◆ Directions: Each line from the one with "Task: Click the red X beside Job 1" through the final line of the entries below must be printed exactly, and the pictures must not be.

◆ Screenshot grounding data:
- - - -
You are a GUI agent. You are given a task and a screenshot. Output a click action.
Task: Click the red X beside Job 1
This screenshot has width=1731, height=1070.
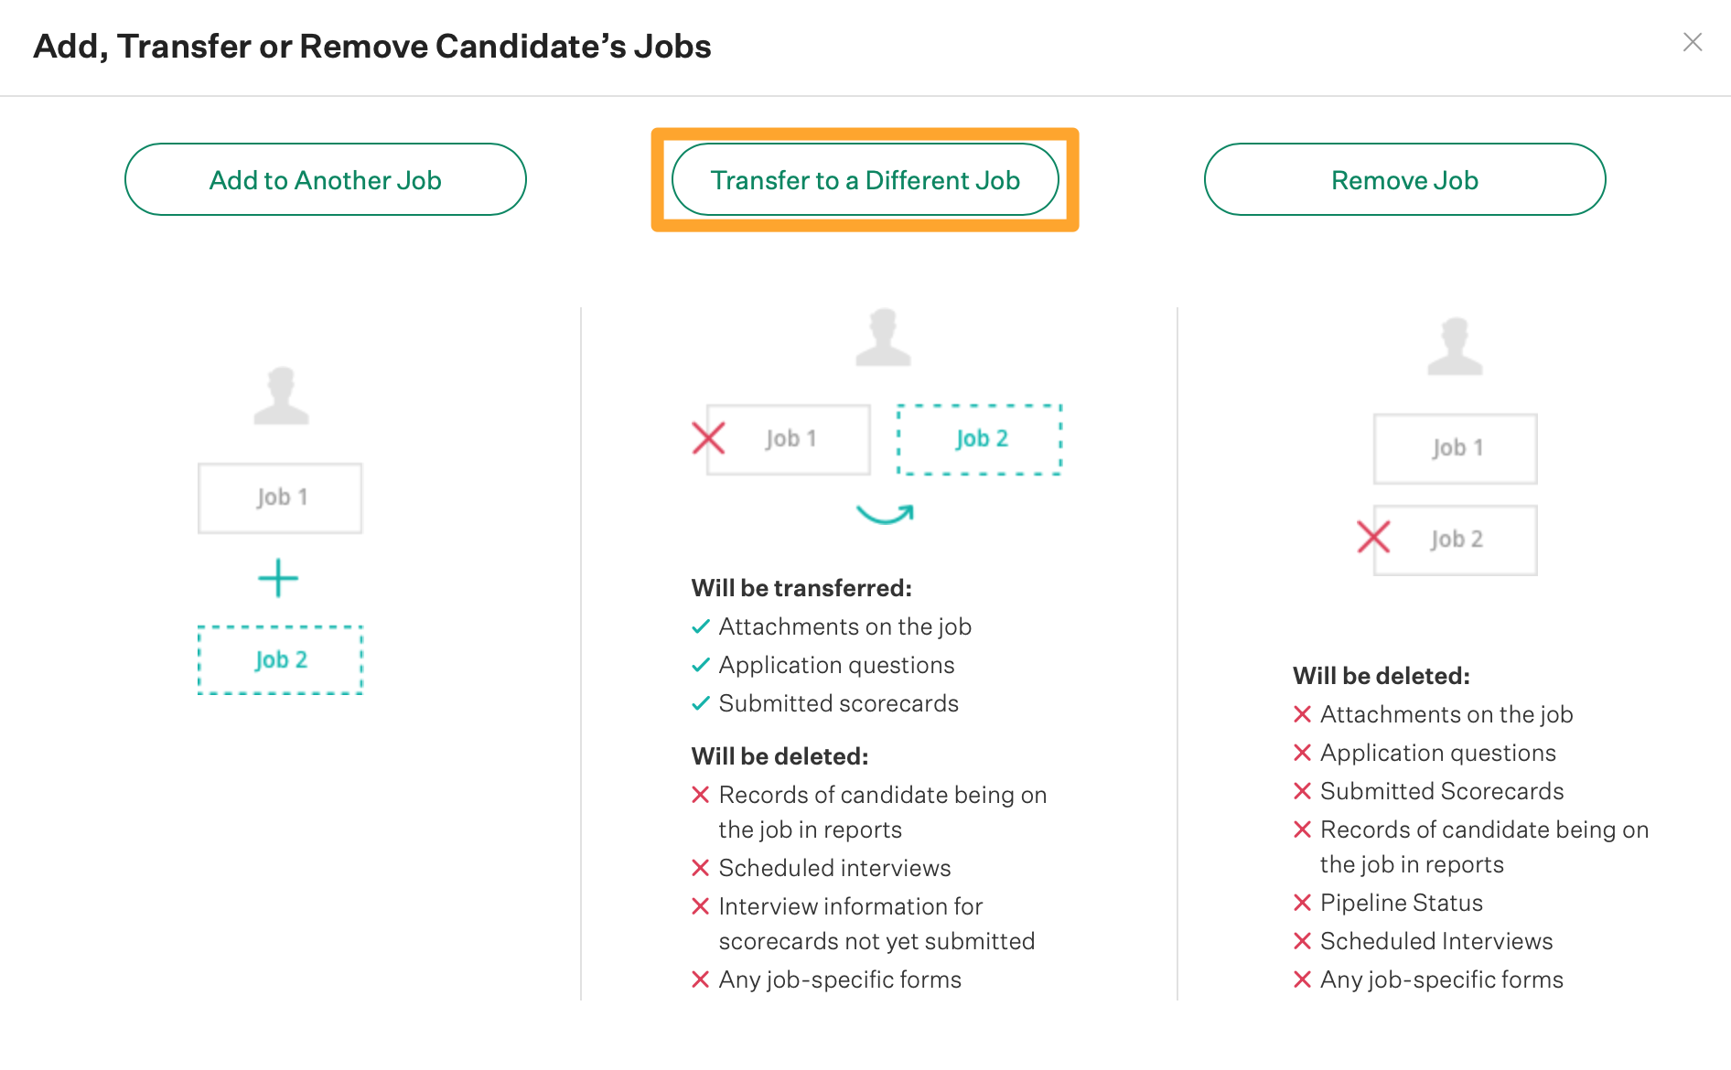tap(708, 438)
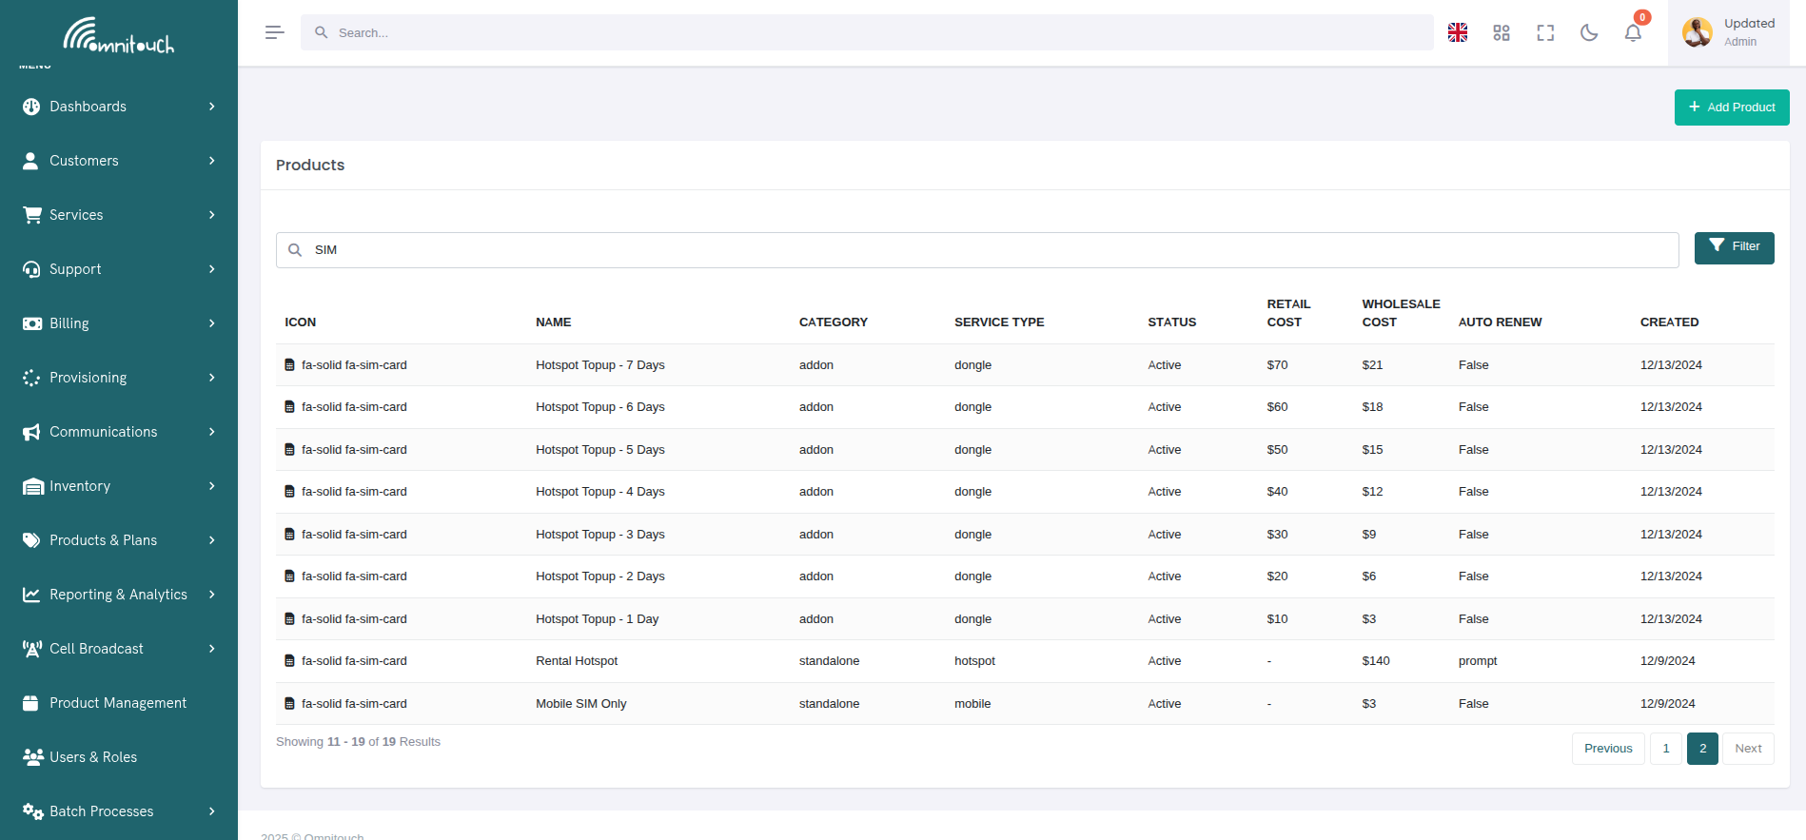Go to page 1 of results
The width and height of the screenshot is (1806, 840).
1665,749
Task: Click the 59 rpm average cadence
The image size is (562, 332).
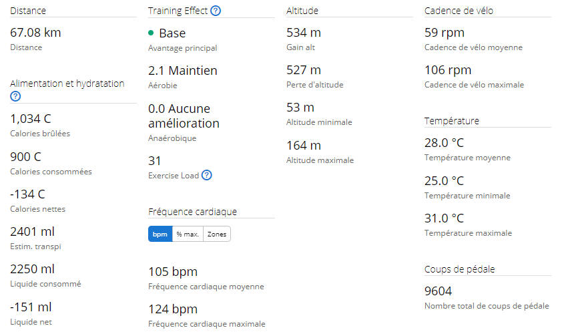Action: [x=445, y=33]
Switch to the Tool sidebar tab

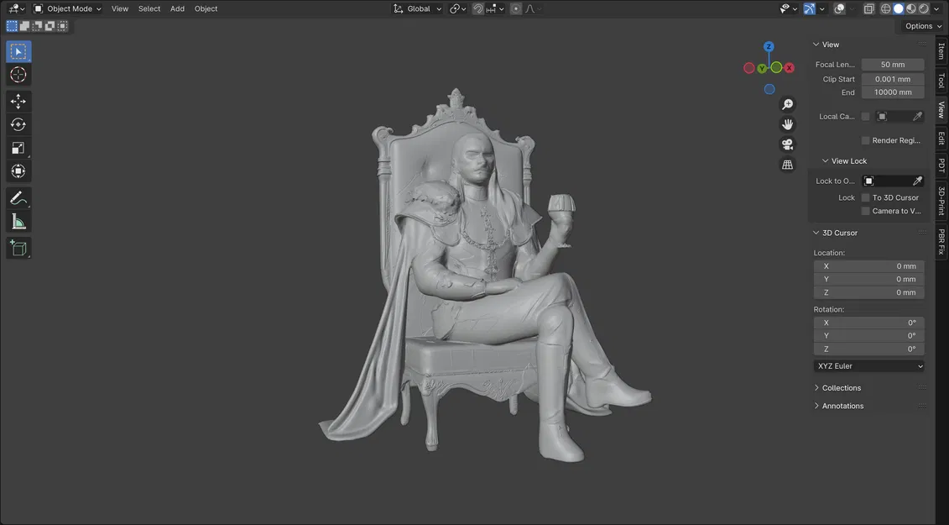pyautogui.click(x=941, y=81)
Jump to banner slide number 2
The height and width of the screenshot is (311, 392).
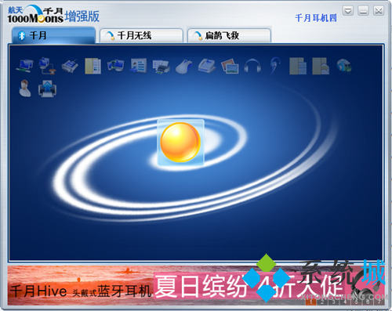coord(322,302)
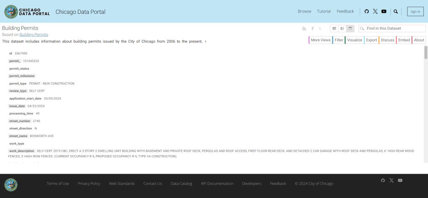Open the YouTube icon in the footer
The width and height of the screenshot is (428, 198).
tap(400, 180)
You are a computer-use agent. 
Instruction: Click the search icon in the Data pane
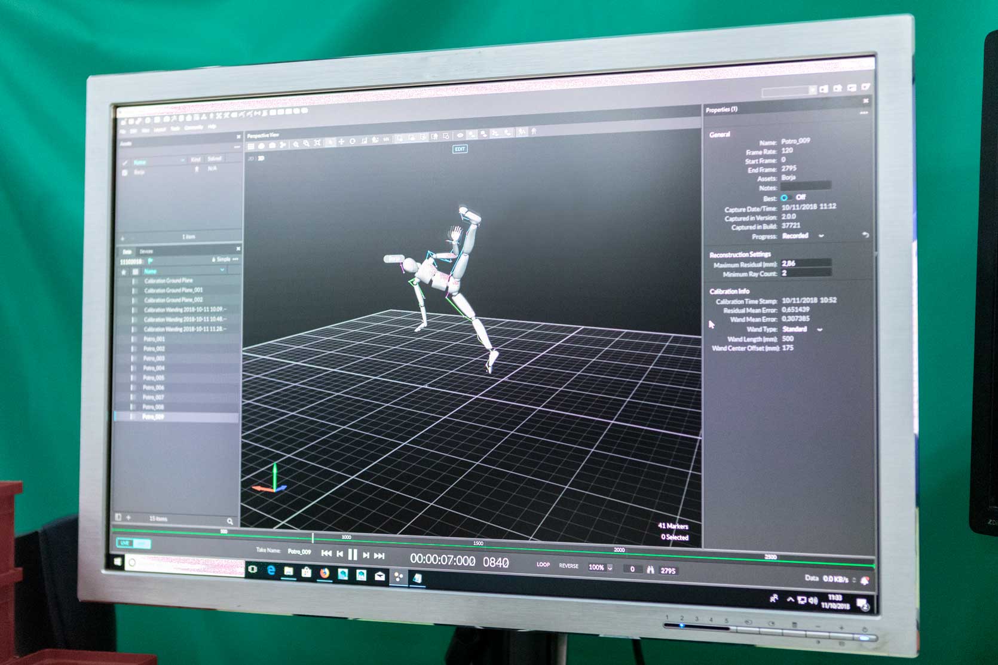point(229,521)
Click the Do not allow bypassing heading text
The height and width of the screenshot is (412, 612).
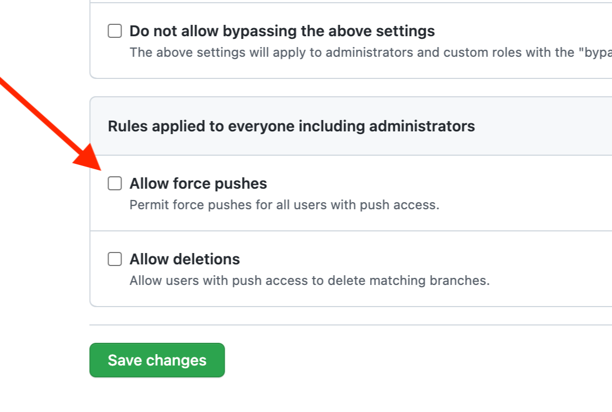coord(282,31)
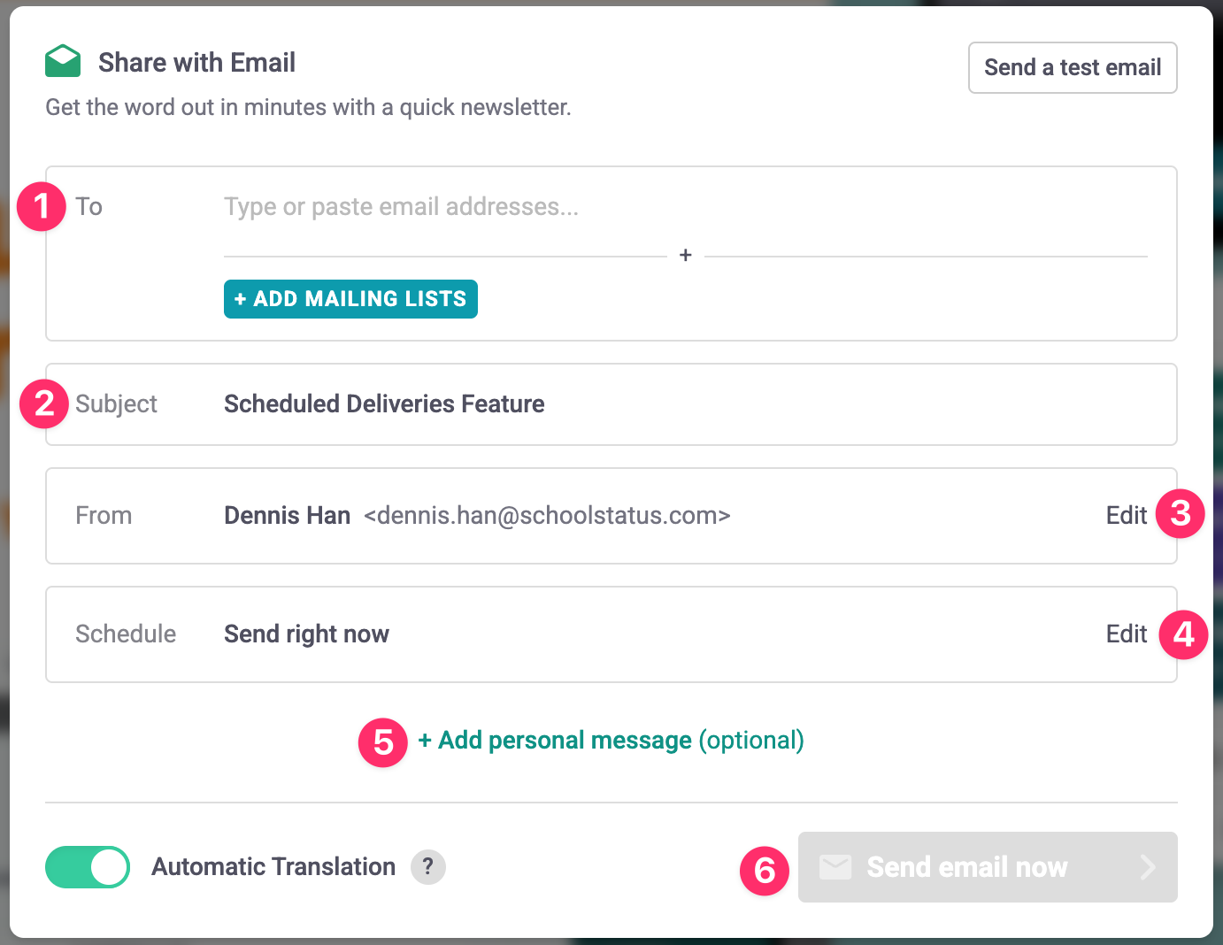Expand the Add personal message option
Image resolution: width=1223 pixels, height=945 pixels.
[x=611, y=740]
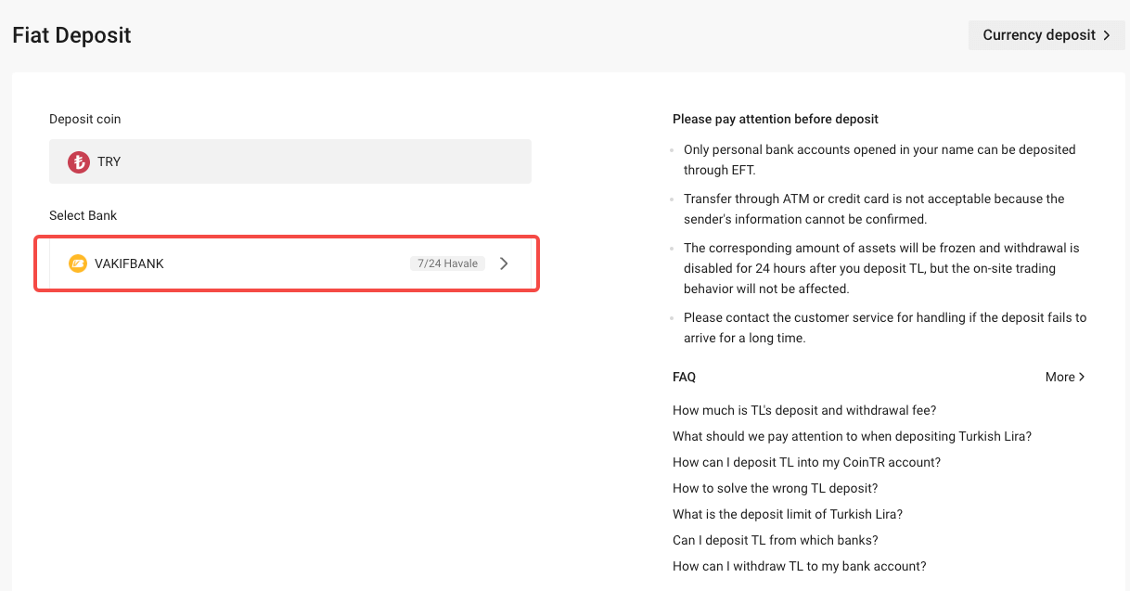Select the VAKIFBANK bank name
The image size is (1130, 591).
129,263
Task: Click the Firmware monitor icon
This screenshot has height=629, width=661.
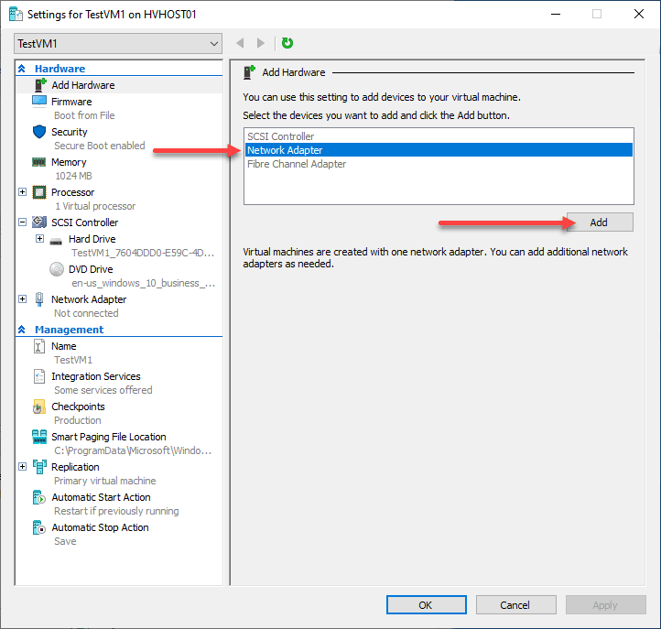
- - - -
◆ Exercise solution:
Task: Click the red X beside Job 1
This screenshot has width=1731, height=1070.
tap(708, 438)
Go to page 1 of results
The width and height of the screenshot is (1806, 840).
1665,749
Task: Click the 59 rpm average cadence
The image size is (562, 332).
Action: [x=445, y=33]
Switch to the Tool sidebar tab

pyautogui.click(x=941, y=81)
Jump to banner slide number 2
The height and width of the screenshot is (311, 392).
coord(322,302)
Open the YouTube icon in the footer
The width and height of the screenshot is (428, 198).
tap(400, 180)
You are a computer-use agent. 
Instruction: Click the search icon in the Data pane
point(229,521)
Click the Do not allow bypassing heading text
The height and width of the screenshot is (412, 612).
coord(282,31)
Expand the Add personal message option
Image resolution: width=1223 pixels, height=945 pixels.
[x=611, y=740]
Select the VAKIFBANK bank name
The image size is (1130, 591).
129,263
Task: Click the Firmware monitor icon
This screenshot has height=629, width=661.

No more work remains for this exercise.